How Sean Dyche has reinvigorated Burnley
The upcoming weekend clash between Burnley FC and Tottenham is a home match for a current Top 6 side. No, the match is not at White Hart Lane, and no Burnley fans, you are not dreaming – Burnley head into the match 2 points off a top-four place breathing down the necks of Liverpool and Arsenal.
Burnley are reaping the rewards for keeping faith in manager Sean Dyche. It is not usual practice for premier league clubs to stick with their managers post-relegation; in fact, even the whiff of relegation usually leads to the whip. But the management team at Burnley kept calm when the team got relegated in 2014-15. Subsequently, an immediate promotion has been followed up by premier league consolidation.
So how has Sean Dyche pulled off the reinvigoration of Burnley?
Coping with departures of key players
On 10 August 2017, Watford announced the capture of Andre Gray from Burnley for a club record fee. Sean Dyche admitted the Clarets could not match the striker’s wage demands, “We couldn’t get to a level which was enough.”
One month earlier, Michael Keane had departed for Everton. Burnley was prepared to head into the new season having sold their best defender and striker from the previous season. Doomsday predictions began flying about – alongside newly promoted Brighton and Huddersfield, Burnley were firmly installed as preseason relegation favourites.
Well, it turns out Dyche knew what he was doing. The transition has been seamless – with striker Christopher Wood coming in from Leeds to replace Gray’s goals; while Keane’s replacement Tarkowski has had a much better season than the man he replaced. Tarkowski, in particular, shows the benefits of Dyche’s long-term planning. He was signed from Brentford in February 2016 and spent most of his first and second seasons on the bench before seizing his opportunity.

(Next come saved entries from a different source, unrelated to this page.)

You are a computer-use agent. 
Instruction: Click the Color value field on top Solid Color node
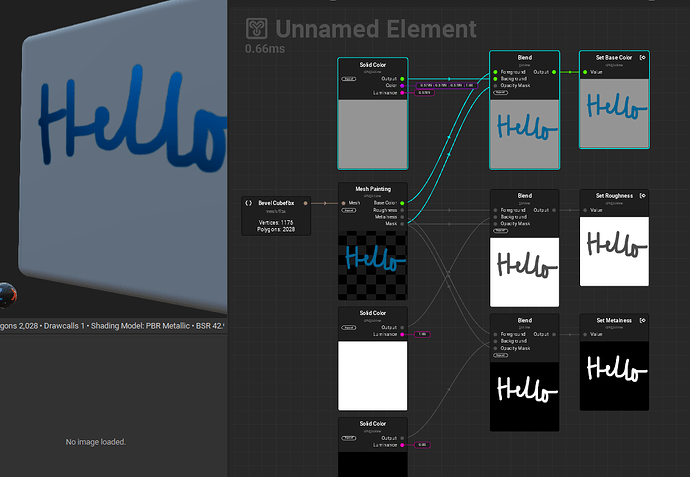click(x=447, y=86)
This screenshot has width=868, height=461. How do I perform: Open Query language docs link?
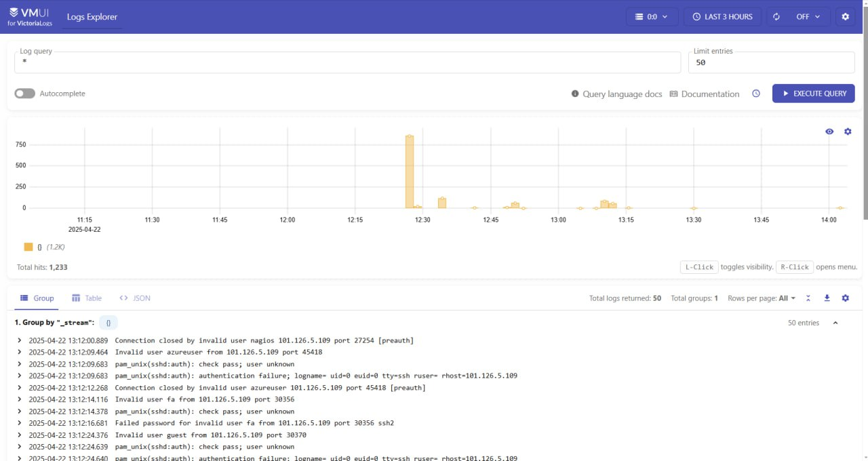coord(616,94)
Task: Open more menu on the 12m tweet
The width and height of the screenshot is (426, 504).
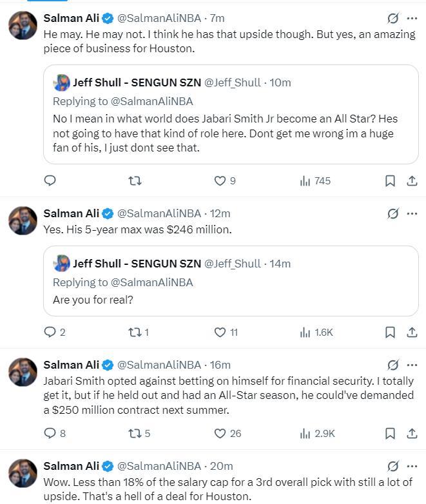Action: [412, 213]
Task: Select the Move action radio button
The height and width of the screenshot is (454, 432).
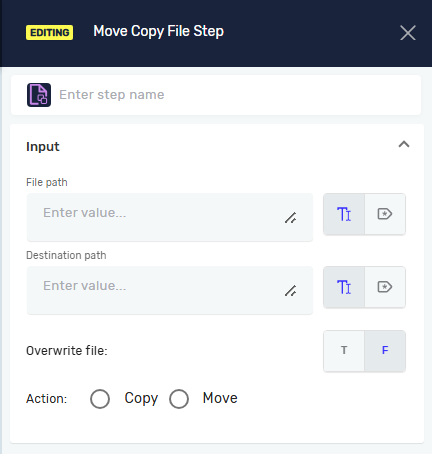Action: [x=179, y=399]
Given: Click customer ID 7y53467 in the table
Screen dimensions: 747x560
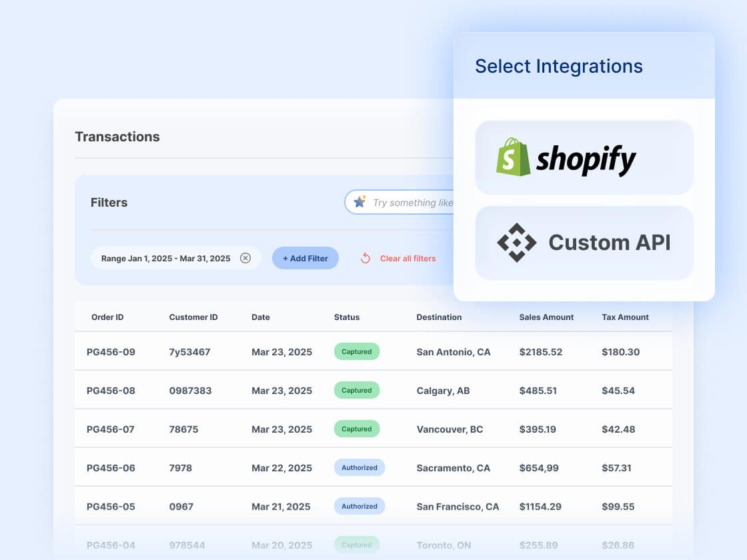Looking at the screenshot, I should pyautogui.click(x=191, y=351).
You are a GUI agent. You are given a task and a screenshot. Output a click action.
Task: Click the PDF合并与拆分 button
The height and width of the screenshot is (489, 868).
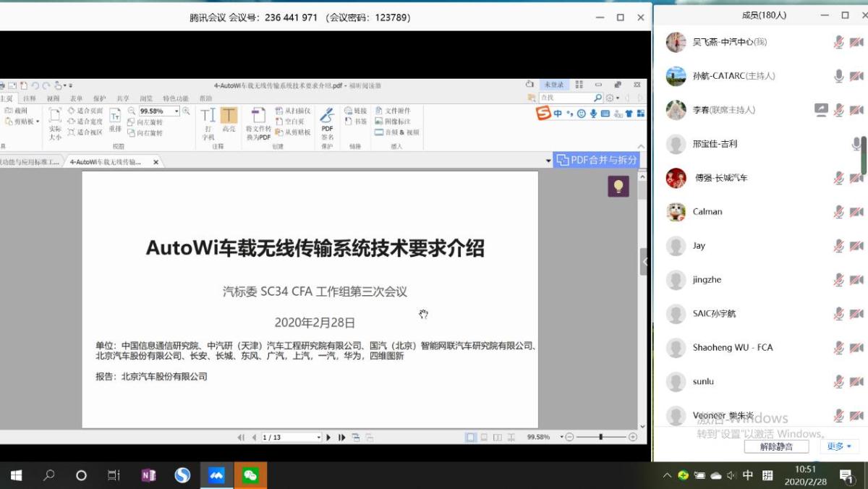tap(596, 160)
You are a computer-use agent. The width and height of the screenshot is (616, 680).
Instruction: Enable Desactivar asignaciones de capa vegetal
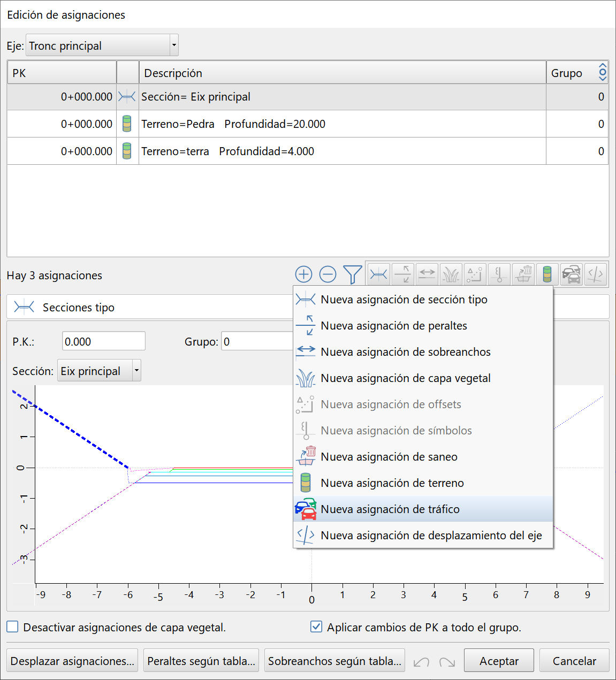click(x=12, y=627)
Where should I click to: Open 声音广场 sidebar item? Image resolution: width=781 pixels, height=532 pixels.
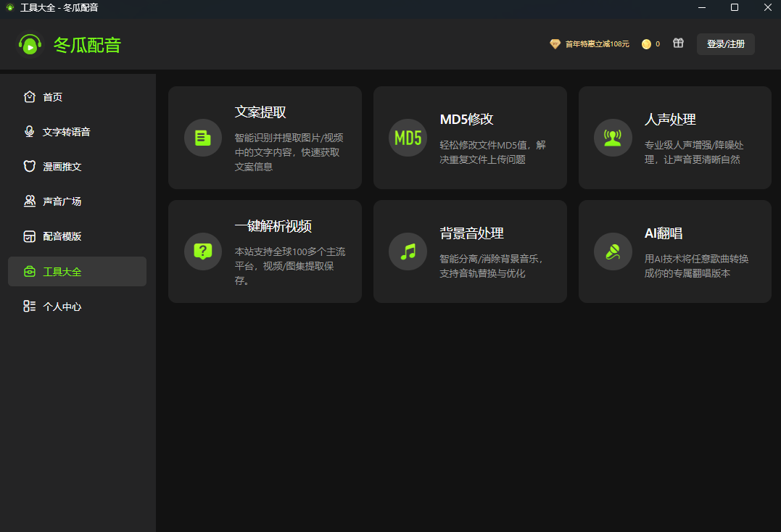pos(62,201)
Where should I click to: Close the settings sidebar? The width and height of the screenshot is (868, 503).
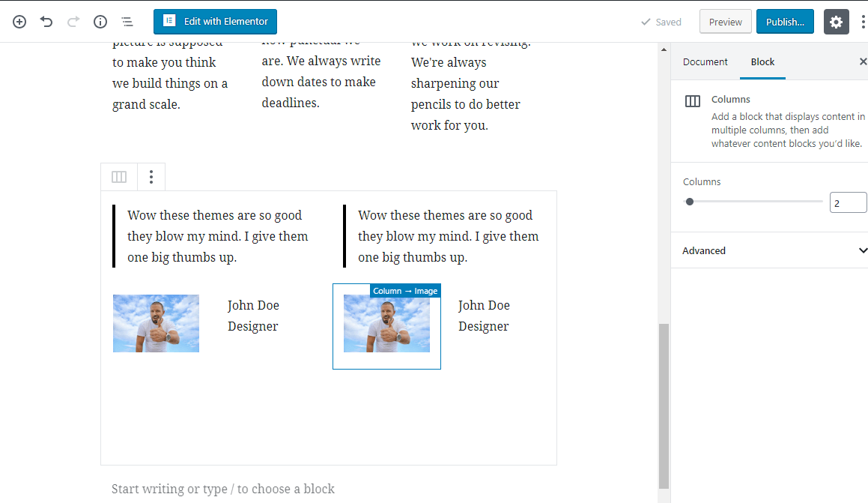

Long-term vision and planning
One of Dyche’s first questions to Burnley owners, when he took charge in 2012, was about the Premier League money from their previous spell in the top flight. He had played at Turf Moor loads of times, explained Dyche, and the changing rooms were still the same. The owners shrugged their shoulders; the money had naturally been spent on players, wages and the like. “We can’t afford to do that again,” for Dyche, there had to be a bigger picture than that.
When the owners approved a £10.5 million project for a new training ground back in 2015, the sum was more than they had ever spent on a player. Back in March 2017, Burnley completed the move to their new training centre in Barnfield. They were back in the Premier League in time to see the fruits of their patience and meticulous planning - it felt a refreshing moment amidst the frenzy of modern football.
Burnley have the joint best defence in the Premier League this season alongside both Manchester clubs, having conceded only 12 goals in 18 games. 7 of their 9 league wins this season have been 1-0 scorelines, with a total of 9 clean sheets. Only Chelsea and Manchester City have managed to put more than one goal past Burnley in the league this season.
The foundation for a rock-solid defence has been an effective centre-back partnership, with Tarkowski (28) and Ben Mee (25) having blocked more shots than any player bar Brighton’s Lewis Dunk (29). Steven Defour has patrolled the midfield intelligently, with 34 interceptions (8th highest in the league) to show for it.
It is astonishing to recollect now that Burnley won their first and only away game of 2016-17 in April, racking up 14 losses in 19 matches. With 15 points, they have already doubled their away points tally by December this season. A memorable opening day win at Chelsea and draws at Liverpool and Tottenham have been the highlights of their campaign, while hard-fought wins at Everton and Southampton add gloss to their tale.
Under Sean Dyche, Burnley have always been good at Turf Moor. Last season, they managed 33 points from 19 home games. This season, their newfound potency away from home has been key to their success, propelling them from midtable security to European contention.
The way forward
Not unlike Ranieri in 2015-16, Dyche has been quick to downplay expectations. “The first target is to try and achieve something better than we did last season,” said Dyche a week ago. Indeed, 40 points remains the ground target upon which to build. At their current rate, Burnley could easily surpass the total by January.
A crack at the top four remains elusively difficult for a side with issues in front of goal – outside relegation places, only Bournemouth, Crystal Palace and Brighton have scored less – yet even a position north of 8th would represent a substantial achievement for a club with Burnley’s resources.
Dyche has forged a formidable resume for himself - it only remains to be seen how much further he can take Burnley before bigger clubs inevitably come calling.